HABER

Türk gençleri, ana dillerini unutuyor

MÜNİH (İHA) - Almanya'nın çeşitli üniversitelerinde çalışan Doç. Dr. Erhan Temel, bu ülkede doğup büyüyen Türk gençlerinin, 'D-ürkçe' tehlikesiyle karşı karşıya olduğunu söyledi. Gerçekte dil bilimde böyle bir lisan olmadığını vurgulayan Doç. Dr. Temel, "Sorunun önemini belirtmek için, gençlerimizin Türkçe konuşurken Almanca dil karışımı yapmalarına 'D-ürkçe' adını vermeyi uygun bulduk" dedi.

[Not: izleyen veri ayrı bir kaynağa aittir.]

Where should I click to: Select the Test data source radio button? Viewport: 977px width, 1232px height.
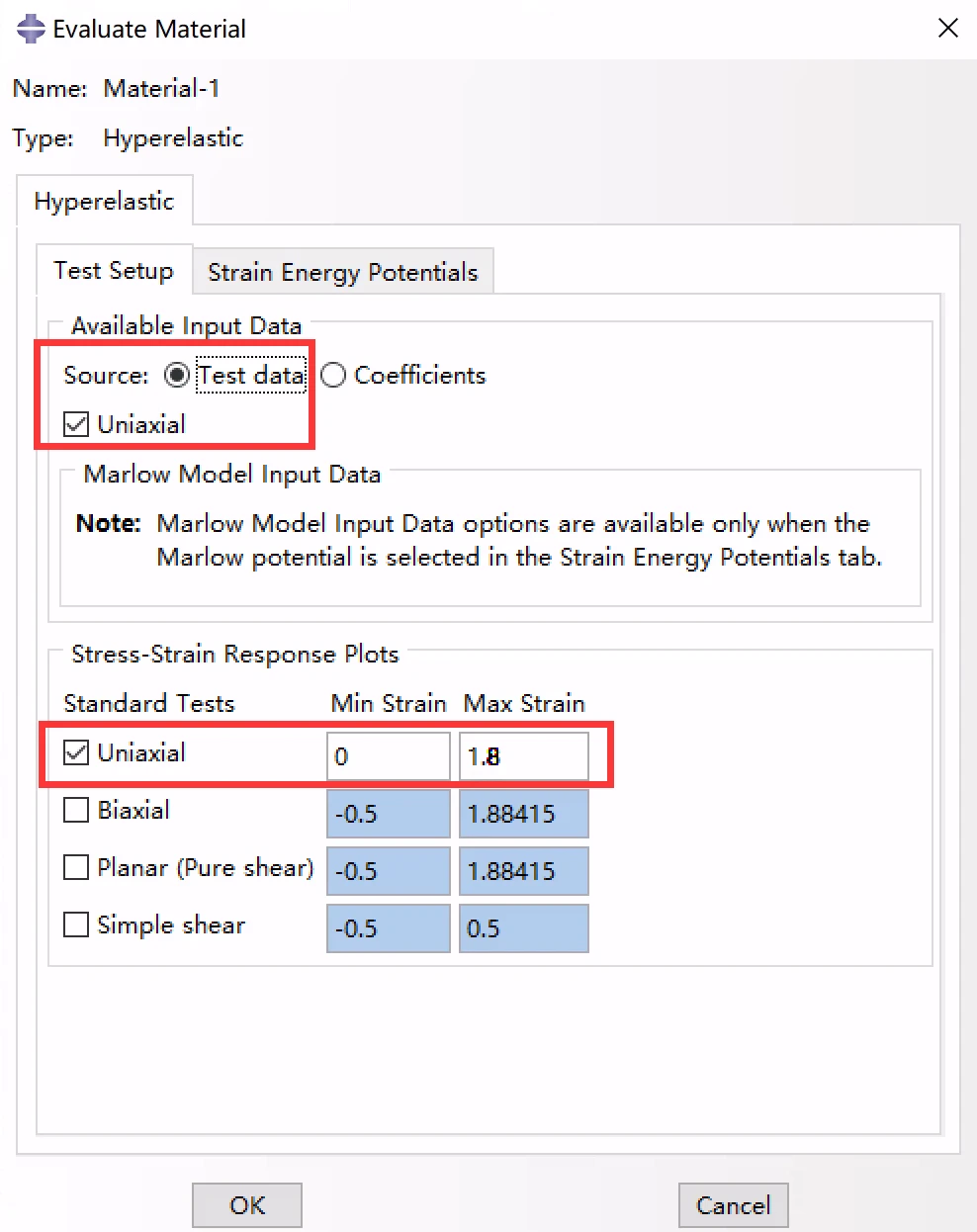point(177,376)
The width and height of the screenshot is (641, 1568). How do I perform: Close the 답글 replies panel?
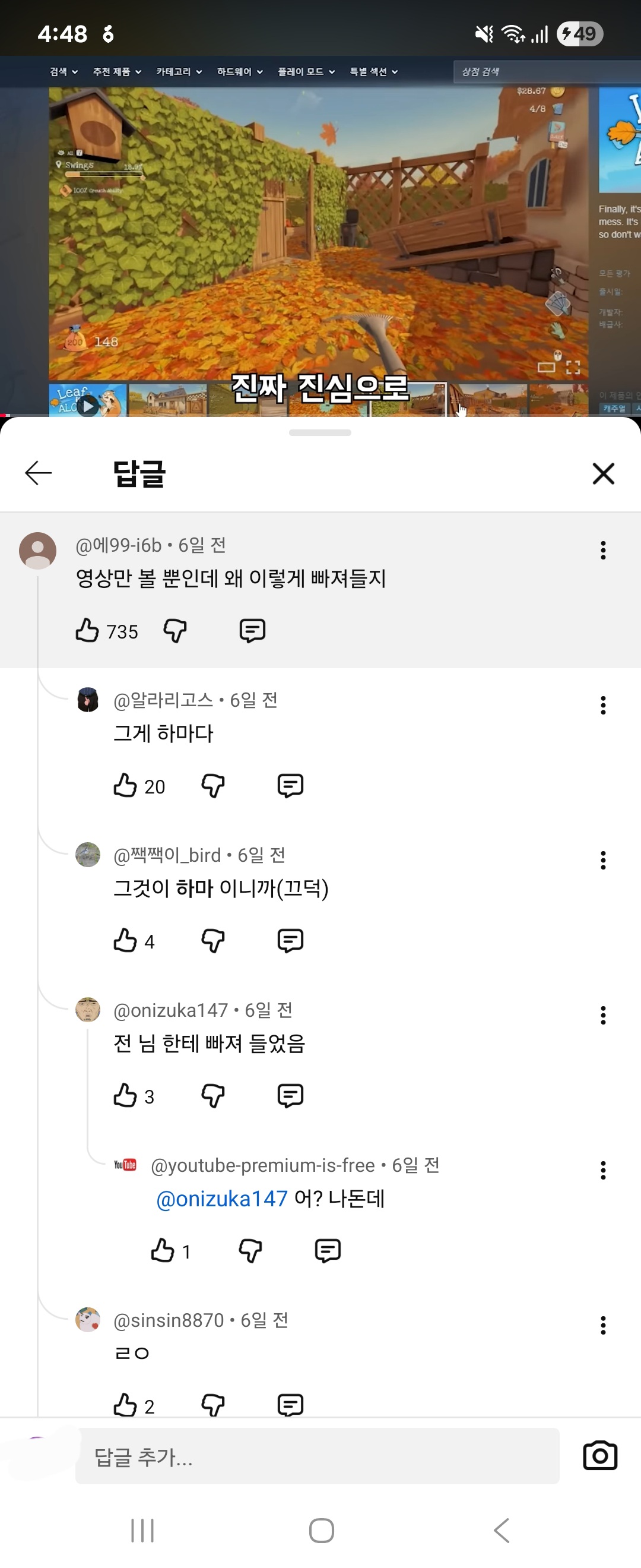point(602,473)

Doç. Dr. Erhan Temel, gençlerin kendilerini, Türkçe olarak, ancak basit olayların anlatımında ifade edebildiklerine dikkat çekerek, "Bunu yaparken de yine, Türkçelerini bilmedikleri kelimeler yerine Almanca kelimeler kullanıyorlar.

Bazen de tüm cümleyi Almanca söyleyip Türkçe devam ediyorlar. Hatta bazı ikinci ve üçüncü kuşaktan öyle insanlarımız var ki, bunların kelime hazinesi, Türkiye'de ancak 7-8 yaşlarındaki bir çocuğunki kadar, hatta daha da az" diye konuştu.

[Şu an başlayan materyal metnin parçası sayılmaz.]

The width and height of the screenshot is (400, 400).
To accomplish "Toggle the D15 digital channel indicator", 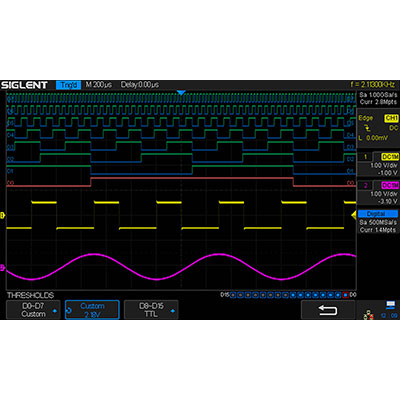I will click(x=233, y=295).
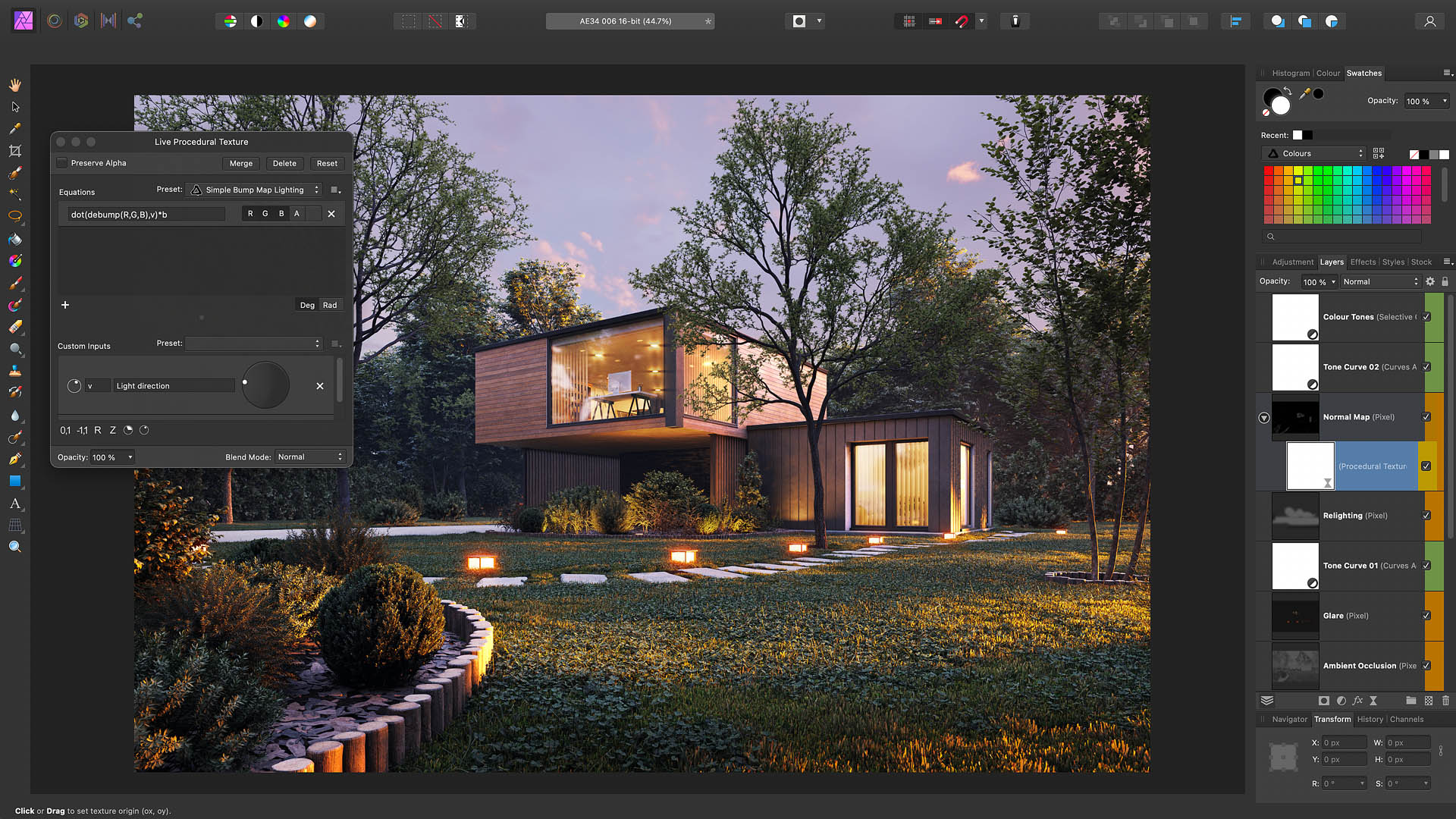Screen dimensions: 1456x819
Task: Select the Text tool
Action: 14,503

Augsburg ve Münih üniversitelerinde 1998 yılından beri öğretim elemanı olarak görev yapan Doç. Dr. Erhan Temel, İHA muhabiri Saffet Arıkan'a yaptığı açıklamada, 'D-ürkçe' diye tabir ettiği dilin, Türkiye'de konuşulan Türkçeden çok farklı ve Almanya'ya has yeni bir konuşma dili olduğunu belirterek, "İkinci ve üçüncü nesilden hemen hemen herkes, az ya da çok D-ürkçe dilini kullanırlar. Gerçekte dil bilimde böyle bir lisan yok. Sorunun önemini belirtmek için biz, gençlerimizin Türkçe konuşurken Almanca dil karışımı yaparak konuşmalarına D-ürkçe adını vermeyi uygun bulduk" dedi.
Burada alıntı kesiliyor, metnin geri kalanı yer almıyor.